* _SOURCE EXCERPT_:
— begin —

Content Operations, including Publishing, Impacted

Incident Report for Arc XP

Postmortem

Customer Impact

On Oct 22, 2025, a subset of customers in us-east-1 experienced publishing delays due to a service degradation in our event processing infrastructure.

  • Higher-priority content actions (Arc-Priority: Standard): Delays of up to 4 hours at the time of submission.
  • Lower-priority content actions (Arc-Priority: Ingestion): Delays of up to 21 hours in some cases.

The time required for content actions to complete processing varied by customer activity and overall publishing volume.

  • Customers undergoing large-scale migrations saw longer delays (closer to 21 hours).
  • Customers with typical publishing activity saw shorter delays (around 4 hours).
  • Some customers experienced segmented degradation of up to 16 hours for individual documents or batches of content.

During this period, customers may have observed delays in:

  • Updates syncing to Content API.
  • Composer Search indexing.
  • End-to-end publishing to live sites.
  • Stale reads in systems dependent on recent Content API updates.
  • Updates syncing to Kinesis mirrors.
  • Updates triggering the corresponding IFX events.

Root Cause

On Oct 22, 2025, our monitoring infrastructure detected elevated system usage, which led to delays in publishing content. Shortly after, we identified that one of our core event processing clusters had reached near-full storage capacity too quickly, which caused a slowdown in content updates.

As teams worked to expand capacity, the system experienced additional delays due to network connectivity issues within one of the cluster nodes. This created a backlog of publishing events, resulting in slower-than-normal delivery of updates to customer sites.

— end —

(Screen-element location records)
— begin —

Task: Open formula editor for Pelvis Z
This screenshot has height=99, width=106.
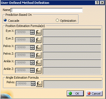Action: click(38, 55)
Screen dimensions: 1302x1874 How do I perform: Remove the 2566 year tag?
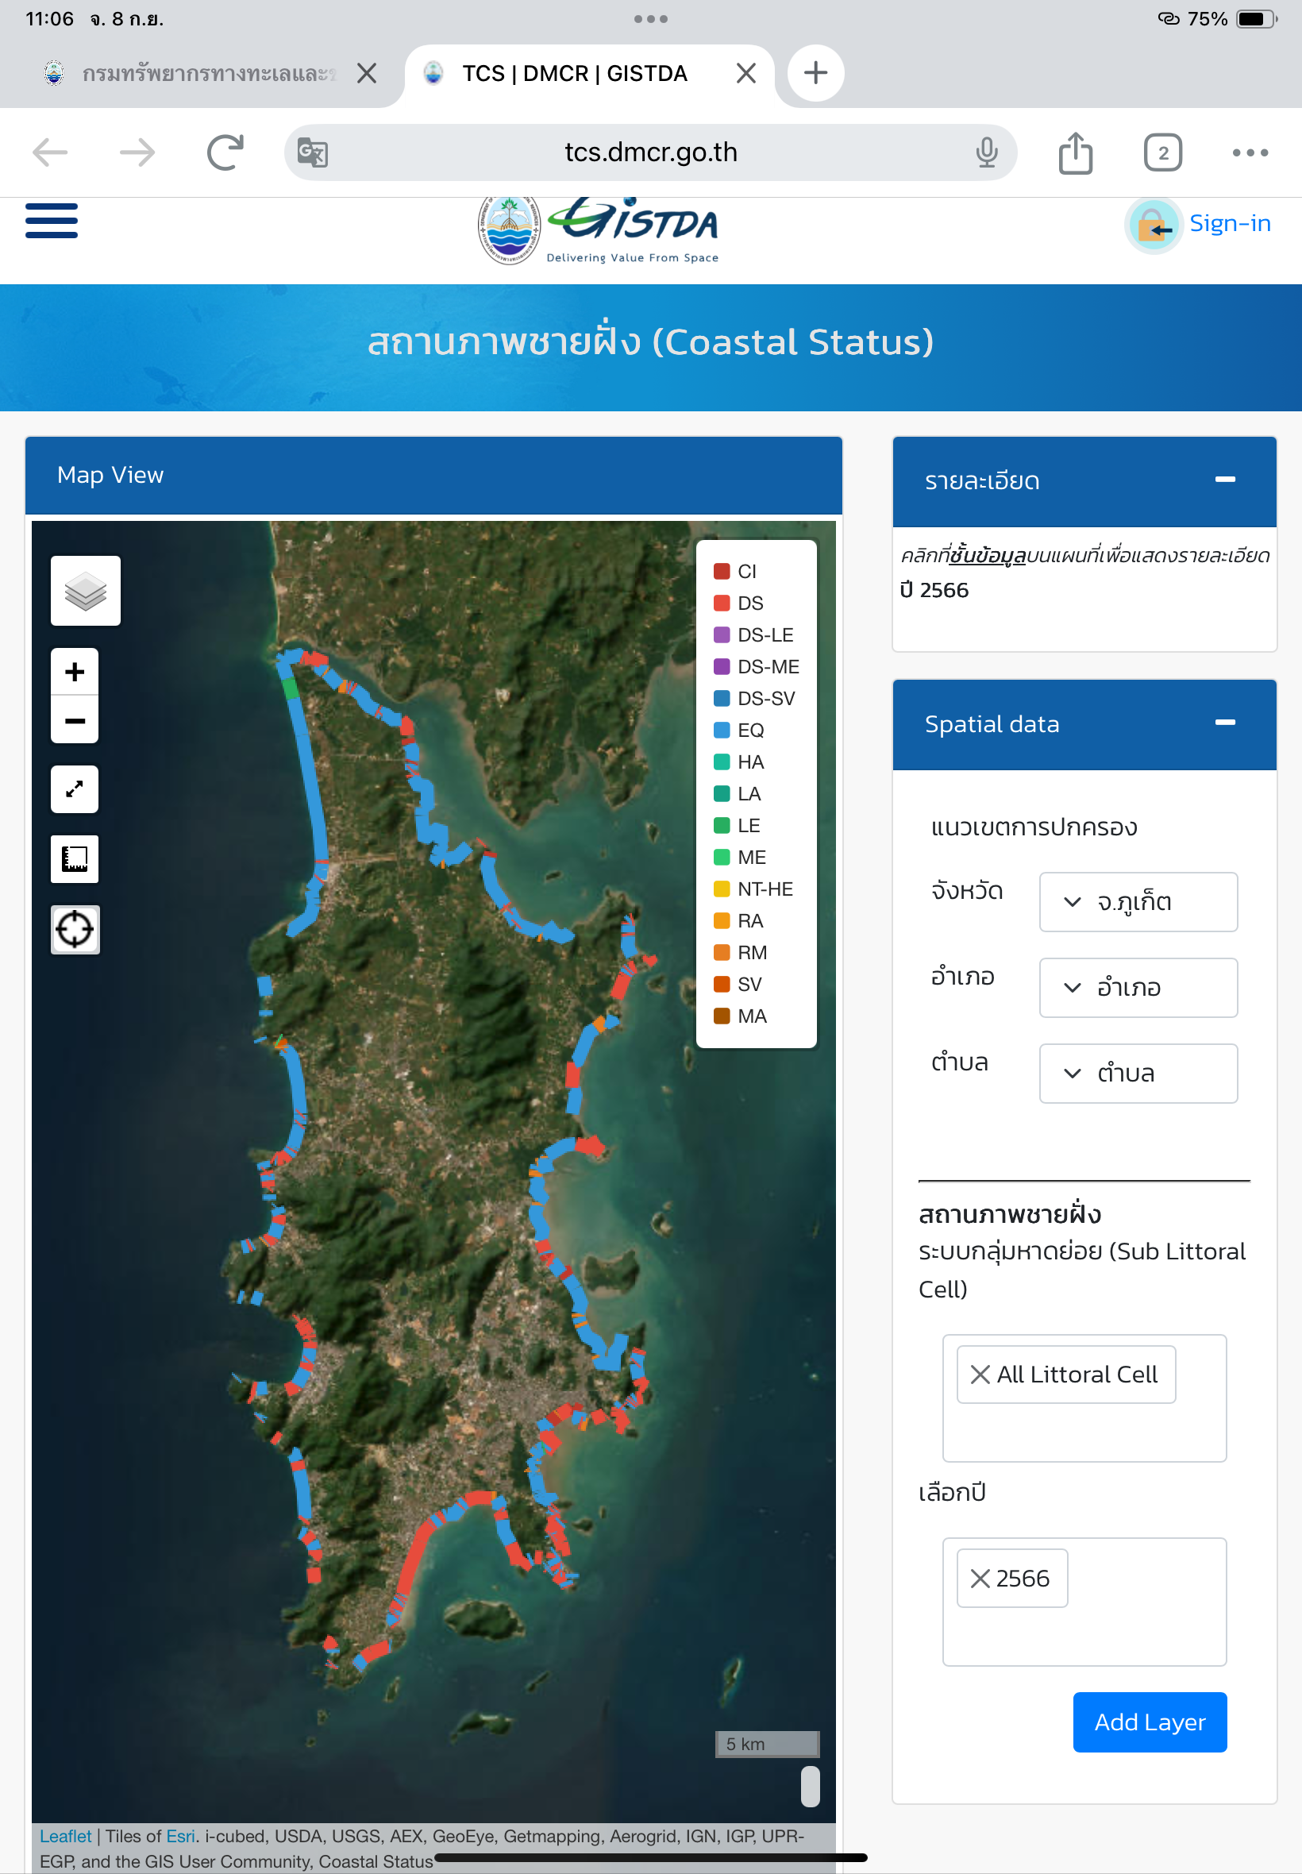pos(980,1579)
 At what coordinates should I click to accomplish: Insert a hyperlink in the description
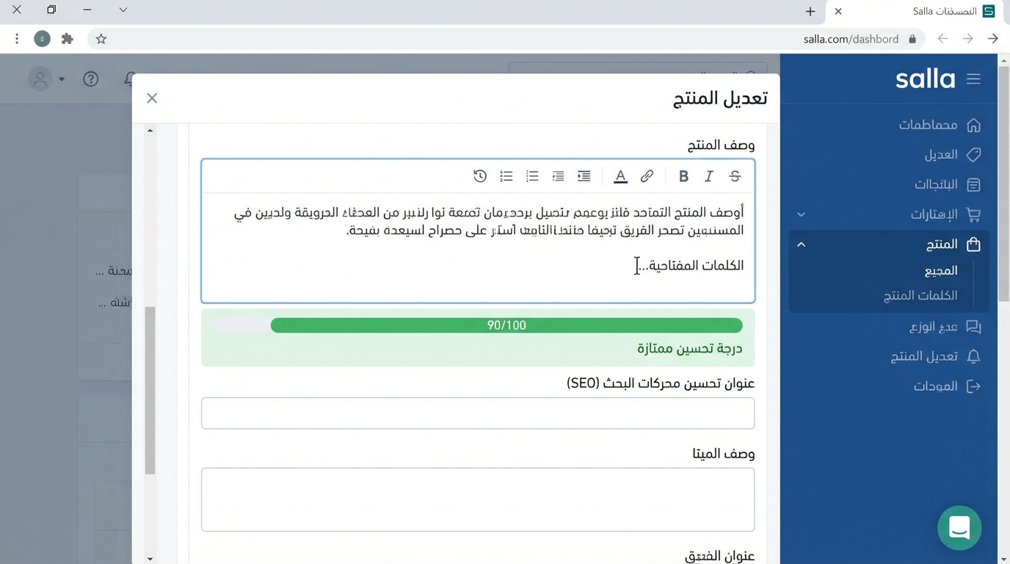[647, 176]
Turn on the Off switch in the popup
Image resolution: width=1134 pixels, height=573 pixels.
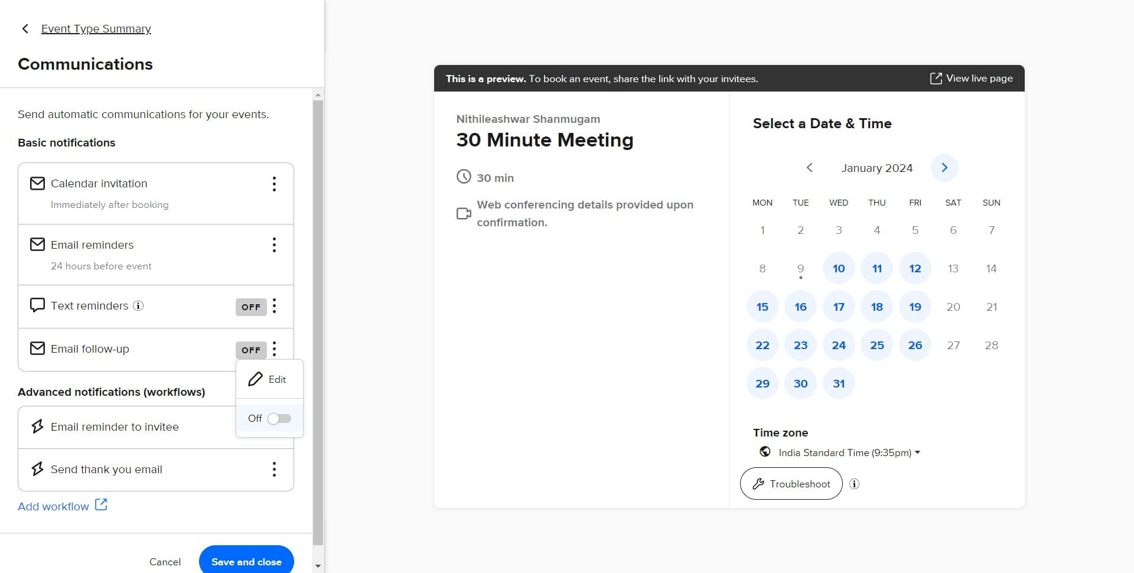(x=279, y=418)
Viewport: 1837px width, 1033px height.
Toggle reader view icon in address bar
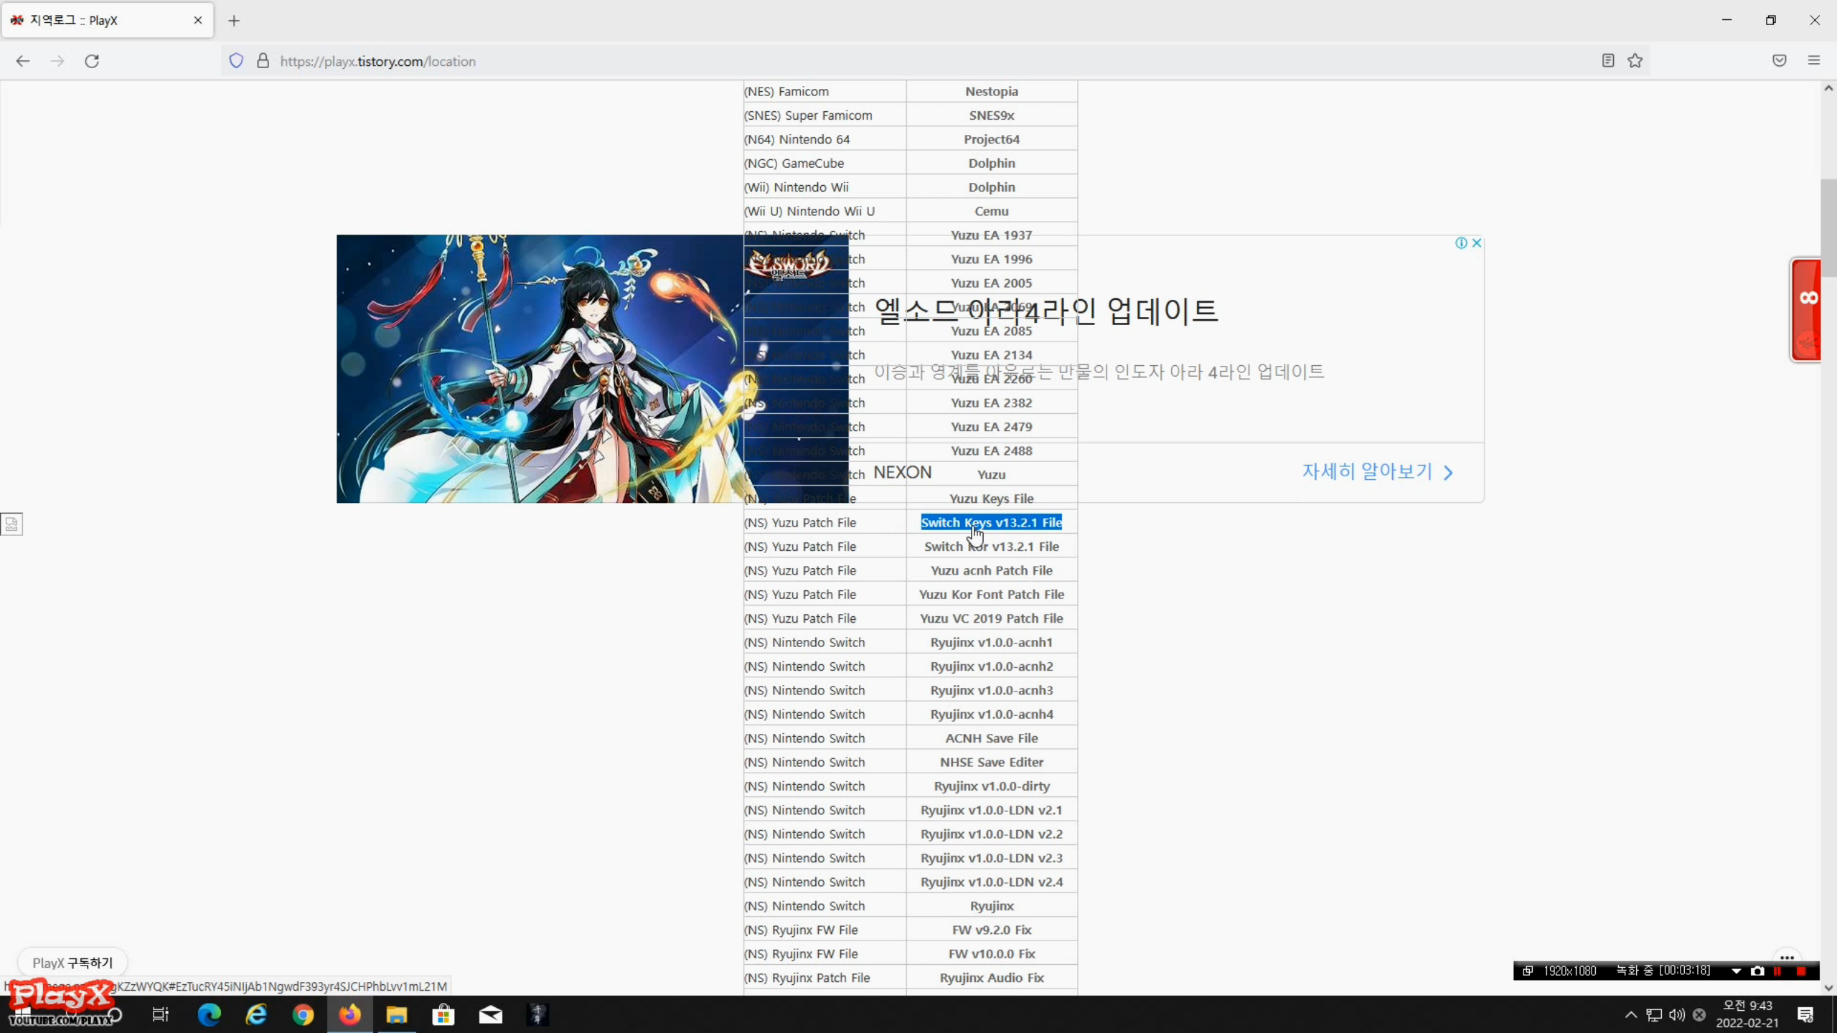click(1608, 61)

— end —

* _SET PROBLEM_: Extend the Arc XP incident report on publishing delays, starting right after its final sentence.

* _OUTPUT OF THE EXERCISE_:
Timeline

All times ET + 24 hour clock

Time Event
Oct 22, 2025  
16:23 Initial alert received regarding cluster performance.
16:30 – 17:30 Increased system storage to address capacity constraints.
17:30–18:30 Investigated and resolved AWS network connectivity issues affecting message delivery.
Oct 23, 2025  
00:00 - 06:00 Continued scaling efforts and cleared high-priority publishing events.
05:00 Identified and resolved a secondary issue related to message distribution within the cluster.
06:00 - 10:00 Processed remaining low-priority updates to stabilize system throughput. All lower-priority queues were temporarily escalated to ensure full recovery.
13:17 All systems verified stable; incident resolved and “all clear” issued.

Arc XP Next Steps

  • Evaluating scaling policies and capacity thresholds to proactively prevent similar storage saturation events.
  • Implementing additional monitoring to detect partial replications earlier and prevent secondary delays.
  • Reviewing synchronization mechanisms to improve per-customer consistency and reduce latency during high-load conditions.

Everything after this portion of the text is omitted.